The Securities and Exchange Commission (SEC) has relaxed the rules for publicly listed firms and other companies with registered securities that want to hold their annual stockholders’ meetings (ASMs) earlier than the date stated in their bylaws.
Under the new policy, companies supervised by the SEC no longer need to secure prior approval from the regulator before conducting an early ASM. Instead, they must send a written notice to the SEC at least 32 business days before the scheduled meeting.
The notice must explain the reason for holding the meeting early and must be approved by the company’s board of directors, with supporting certification from the corporate secretary.
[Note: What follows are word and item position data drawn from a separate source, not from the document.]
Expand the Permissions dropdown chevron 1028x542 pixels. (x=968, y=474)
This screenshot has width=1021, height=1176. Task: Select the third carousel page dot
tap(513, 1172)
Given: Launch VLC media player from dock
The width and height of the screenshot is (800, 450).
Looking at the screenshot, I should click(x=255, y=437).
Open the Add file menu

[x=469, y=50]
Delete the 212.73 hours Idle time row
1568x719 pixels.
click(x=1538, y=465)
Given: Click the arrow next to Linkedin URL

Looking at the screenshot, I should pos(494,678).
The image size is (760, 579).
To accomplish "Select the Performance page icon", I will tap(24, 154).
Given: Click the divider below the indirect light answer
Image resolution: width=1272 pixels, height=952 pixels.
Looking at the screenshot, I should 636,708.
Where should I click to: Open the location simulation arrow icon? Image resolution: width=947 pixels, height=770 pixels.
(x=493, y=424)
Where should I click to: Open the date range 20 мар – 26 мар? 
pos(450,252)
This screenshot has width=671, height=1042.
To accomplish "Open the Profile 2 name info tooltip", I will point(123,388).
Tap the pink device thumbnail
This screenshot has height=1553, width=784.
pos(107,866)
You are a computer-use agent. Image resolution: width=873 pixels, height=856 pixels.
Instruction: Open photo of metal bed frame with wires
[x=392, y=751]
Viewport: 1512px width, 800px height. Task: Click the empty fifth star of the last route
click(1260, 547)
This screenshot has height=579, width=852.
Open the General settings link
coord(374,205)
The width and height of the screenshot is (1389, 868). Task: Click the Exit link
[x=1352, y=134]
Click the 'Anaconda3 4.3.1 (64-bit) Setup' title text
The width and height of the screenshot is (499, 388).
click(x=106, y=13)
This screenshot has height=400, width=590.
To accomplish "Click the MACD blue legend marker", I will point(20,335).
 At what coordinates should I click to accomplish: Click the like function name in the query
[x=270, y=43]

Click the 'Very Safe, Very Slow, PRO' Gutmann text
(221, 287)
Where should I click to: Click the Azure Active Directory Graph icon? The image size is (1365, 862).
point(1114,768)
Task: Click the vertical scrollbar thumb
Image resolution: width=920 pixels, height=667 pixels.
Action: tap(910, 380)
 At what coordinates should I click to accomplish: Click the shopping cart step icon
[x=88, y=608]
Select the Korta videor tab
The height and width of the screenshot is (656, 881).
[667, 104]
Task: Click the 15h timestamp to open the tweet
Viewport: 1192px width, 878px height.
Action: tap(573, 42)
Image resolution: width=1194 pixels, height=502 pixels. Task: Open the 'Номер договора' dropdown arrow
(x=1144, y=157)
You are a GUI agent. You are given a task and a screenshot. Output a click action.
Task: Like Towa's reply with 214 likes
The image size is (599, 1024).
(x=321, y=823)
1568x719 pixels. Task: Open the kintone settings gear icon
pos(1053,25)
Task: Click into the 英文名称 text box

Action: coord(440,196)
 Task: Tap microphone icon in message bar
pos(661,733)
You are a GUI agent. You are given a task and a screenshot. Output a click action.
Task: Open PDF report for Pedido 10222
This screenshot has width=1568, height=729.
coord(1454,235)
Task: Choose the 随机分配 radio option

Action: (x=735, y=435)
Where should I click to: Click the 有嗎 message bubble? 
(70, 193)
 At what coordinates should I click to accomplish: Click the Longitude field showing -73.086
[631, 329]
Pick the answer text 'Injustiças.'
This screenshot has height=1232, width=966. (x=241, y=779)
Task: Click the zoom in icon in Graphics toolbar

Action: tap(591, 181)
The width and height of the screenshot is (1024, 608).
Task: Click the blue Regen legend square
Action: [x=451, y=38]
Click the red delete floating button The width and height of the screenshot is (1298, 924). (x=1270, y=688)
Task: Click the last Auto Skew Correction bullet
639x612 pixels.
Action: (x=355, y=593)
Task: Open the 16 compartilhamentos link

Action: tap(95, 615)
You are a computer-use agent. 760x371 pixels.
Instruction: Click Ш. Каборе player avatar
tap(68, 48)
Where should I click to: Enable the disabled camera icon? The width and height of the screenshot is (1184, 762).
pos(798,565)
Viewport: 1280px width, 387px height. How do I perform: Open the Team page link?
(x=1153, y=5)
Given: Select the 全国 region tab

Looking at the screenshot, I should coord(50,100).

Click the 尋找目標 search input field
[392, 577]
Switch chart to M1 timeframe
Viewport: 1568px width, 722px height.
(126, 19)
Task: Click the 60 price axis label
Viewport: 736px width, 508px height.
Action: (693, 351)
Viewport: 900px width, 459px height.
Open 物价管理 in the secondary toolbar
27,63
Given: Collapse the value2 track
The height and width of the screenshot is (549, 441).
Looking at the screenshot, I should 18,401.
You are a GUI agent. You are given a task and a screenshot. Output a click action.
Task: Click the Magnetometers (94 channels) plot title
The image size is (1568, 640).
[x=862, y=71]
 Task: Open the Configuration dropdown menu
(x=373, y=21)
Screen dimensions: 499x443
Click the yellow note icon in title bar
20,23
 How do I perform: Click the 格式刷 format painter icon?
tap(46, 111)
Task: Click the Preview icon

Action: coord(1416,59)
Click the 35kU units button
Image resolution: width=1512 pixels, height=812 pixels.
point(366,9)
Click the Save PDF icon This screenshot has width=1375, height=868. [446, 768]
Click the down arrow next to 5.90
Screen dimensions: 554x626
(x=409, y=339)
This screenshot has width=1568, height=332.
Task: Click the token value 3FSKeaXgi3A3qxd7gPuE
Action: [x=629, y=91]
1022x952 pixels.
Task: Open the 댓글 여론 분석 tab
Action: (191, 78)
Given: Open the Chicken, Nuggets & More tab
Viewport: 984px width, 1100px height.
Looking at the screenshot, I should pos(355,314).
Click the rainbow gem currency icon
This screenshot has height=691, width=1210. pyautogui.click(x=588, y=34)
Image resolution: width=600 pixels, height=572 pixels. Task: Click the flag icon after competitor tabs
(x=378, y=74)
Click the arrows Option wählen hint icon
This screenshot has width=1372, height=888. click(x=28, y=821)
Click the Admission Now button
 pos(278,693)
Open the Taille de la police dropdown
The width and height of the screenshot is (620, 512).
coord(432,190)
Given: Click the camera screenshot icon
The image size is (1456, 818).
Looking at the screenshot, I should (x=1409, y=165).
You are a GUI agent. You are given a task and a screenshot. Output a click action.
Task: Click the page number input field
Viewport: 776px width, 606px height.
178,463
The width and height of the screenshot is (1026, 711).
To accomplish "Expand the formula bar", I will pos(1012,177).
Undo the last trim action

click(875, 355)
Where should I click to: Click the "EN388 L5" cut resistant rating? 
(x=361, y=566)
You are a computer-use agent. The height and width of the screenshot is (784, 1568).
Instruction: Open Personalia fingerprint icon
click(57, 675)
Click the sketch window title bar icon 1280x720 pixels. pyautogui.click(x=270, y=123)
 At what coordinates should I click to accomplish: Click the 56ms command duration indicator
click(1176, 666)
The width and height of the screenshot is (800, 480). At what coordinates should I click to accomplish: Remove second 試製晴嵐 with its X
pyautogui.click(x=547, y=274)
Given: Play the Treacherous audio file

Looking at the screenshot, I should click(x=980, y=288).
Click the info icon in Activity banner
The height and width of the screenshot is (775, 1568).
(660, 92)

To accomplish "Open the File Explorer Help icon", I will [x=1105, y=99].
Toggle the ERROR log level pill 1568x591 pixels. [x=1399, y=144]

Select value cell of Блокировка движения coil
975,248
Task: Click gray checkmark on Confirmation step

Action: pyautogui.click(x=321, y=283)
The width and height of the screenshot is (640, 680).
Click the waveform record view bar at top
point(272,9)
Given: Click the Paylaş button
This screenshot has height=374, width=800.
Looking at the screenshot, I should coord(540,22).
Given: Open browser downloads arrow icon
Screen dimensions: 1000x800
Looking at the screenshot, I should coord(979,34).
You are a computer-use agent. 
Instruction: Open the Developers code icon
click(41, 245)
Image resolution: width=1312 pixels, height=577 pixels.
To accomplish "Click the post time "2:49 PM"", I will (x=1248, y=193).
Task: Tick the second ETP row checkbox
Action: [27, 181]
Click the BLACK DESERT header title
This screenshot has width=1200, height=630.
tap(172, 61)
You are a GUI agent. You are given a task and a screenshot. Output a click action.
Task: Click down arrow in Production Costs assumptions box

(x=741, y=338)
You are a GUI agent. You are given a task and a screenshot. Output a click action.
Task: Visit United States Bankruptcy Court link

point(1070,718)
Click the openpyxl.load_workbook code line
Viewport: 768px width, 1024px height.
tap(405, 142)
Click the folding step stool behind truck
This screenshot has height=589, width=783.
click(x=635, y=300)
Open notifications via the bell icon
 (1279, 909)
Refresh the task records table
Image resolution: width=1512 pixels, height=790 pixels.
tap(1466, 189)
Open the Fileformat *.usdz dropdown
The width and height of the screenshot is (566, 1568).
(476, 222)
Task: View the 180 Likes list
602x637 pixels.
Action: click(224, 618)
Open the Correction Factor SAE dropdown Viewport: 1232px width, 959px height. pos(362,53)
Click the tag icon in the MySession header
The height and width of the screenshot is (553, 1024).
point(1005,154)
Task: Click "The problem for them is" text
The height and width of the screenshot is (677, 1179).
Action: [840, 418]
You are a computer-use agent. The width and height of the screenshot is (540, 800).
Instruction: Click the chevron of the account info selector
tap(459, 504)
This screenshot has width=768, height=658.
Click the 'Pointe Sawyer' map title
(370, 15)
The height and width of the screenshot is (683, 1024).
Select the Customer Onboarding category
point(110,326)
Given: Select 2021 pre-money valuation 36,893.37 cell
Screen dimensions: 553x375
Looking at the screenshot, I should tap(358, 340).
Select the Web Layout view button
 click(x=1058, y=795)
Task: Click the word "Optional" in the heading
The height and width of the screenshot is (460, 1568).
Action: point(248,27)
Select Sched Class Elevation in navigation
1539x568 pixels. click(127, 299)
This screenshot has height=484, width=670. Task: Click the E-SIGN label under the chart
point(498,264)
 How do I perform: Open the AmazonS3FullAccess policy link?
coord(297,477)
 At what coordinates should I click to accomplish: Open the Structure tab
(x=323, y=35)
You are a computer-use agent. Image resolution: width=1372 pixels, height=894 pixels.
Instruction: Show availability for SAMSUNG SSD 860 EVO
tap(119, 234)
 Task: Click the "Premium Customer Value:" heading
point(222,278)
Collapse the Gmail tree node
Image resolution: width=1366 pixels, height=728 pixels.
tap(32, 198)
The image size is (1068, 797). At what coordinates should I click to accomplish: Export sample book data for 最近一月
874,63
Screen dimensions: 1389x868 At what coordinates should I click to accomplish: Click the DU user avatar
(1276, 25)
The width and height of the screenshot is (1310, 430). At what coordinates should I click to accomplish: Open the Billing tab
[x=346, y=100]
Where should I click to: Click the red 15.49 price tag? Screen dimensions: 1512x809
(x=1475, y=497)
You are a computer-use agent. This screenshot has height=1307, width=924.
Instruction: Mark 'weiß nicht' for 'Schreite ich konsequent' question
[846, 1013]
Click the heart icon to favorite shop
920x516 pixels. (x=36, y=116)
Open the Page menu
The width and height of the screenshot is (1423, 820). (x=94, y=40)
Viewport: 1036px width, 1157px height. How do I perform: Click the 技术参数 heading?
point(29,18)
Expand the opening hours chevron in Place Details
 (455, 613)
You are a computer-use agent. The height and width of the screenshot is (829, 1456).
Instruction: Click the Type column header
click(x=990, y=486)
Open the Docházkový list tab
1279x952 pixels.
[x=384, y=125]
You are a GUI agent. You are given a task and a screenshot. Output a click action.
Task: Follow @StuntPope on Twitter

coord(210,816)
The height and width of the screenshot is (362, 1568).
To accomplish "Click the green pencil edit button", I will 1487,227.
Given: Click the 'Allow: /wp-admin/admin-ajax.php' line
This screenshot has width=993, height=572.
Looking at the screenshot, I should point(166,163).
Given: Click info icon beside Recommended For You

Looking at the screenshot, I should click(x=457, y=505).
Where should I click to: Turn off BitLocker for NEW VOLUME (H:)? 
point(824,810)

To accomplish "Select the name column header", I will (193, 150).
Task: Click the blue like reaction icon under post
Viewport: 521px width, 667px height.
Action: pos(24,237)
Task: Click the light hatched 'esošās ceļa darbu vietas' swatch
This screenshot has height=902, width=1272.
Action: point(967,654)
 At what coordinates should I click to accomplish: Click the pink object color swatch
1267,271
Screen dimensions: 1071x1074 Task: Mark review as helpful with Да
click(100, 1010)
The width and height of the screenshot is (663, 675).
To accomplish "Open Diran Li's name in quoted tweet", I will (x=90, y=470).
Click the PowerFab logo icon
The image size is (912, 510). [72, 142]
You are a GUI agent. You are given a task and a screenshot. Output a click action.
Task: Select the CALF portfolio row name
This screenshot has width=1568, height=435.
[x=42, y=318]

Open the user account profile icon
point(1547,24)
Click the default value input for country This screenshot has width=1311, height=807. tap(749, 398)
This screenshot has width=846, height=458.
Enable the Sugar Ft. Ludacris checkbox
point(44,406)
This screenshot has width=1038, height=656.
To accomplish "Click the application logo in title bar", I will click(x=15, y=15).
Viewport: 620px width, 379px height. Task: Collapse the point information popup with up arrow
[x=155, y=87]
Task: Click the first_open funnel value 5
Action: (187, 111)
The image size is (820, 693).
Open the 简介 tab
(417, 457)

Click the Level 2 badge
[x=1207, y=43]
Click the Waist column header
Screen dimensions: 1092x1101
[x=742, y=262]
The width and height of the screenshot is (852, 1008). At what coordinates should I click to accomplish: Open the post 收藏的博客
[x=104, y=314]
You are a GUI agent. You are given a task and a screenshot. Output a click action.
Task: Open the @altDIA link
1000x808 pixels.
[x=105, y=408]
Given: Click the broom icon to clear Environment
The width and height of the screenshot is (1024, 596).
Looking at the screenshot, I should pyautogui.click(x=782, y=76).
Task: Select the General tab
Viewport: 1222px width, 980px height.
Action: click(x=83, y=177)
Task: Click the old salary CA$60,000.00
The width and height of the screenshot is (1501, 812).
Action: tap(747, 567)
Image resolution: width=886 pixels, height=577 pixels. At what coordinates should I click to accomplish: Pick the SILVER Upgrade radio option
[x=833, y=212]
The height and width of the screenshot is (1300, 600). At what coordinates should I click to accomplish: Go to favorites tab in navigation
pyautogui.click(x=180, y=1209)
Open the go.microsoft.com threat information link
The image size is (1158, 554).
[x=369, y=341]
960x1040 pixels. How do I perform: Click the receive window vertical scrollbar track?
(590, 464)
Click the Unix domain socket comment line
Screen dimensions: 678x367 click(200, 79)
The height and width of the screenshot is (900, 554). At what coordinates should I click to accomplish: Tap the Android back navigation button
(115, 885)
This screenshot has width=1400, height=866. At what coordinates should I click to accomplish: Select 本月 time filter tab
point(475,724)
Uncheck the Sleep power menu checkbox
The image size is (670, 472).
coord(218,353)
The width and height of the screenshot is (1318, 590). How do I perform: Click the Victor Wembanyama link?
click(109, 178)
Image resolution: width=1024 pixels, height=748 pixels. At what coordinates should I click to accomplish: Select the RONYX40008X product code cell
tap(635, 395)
The notice will help ensure that companies still comply with required timelines for filing and distributing their preliminary and definitive information statements.
Companies must also disclose the early meeting and the reason for it through SEC Form 17-C. This disclosure must be posted on the company’s website and, for listed firms, on the Philippine Stock Exchange disclosure platform.
The SEC emphasized that companies should protect stockholders’ rights, encourage minority investors to attend the meetings, and comply with all filing deadlines for required documents.
Annual stockholders’ meetings are important corporate events where investors vote on key matters such as electing directors, approving major policies, and reviewing company performance. The SEC said the simplified process aims to give companies more flexibility in scheduling these meetings while maintaining transparency and protecting shareholder rights.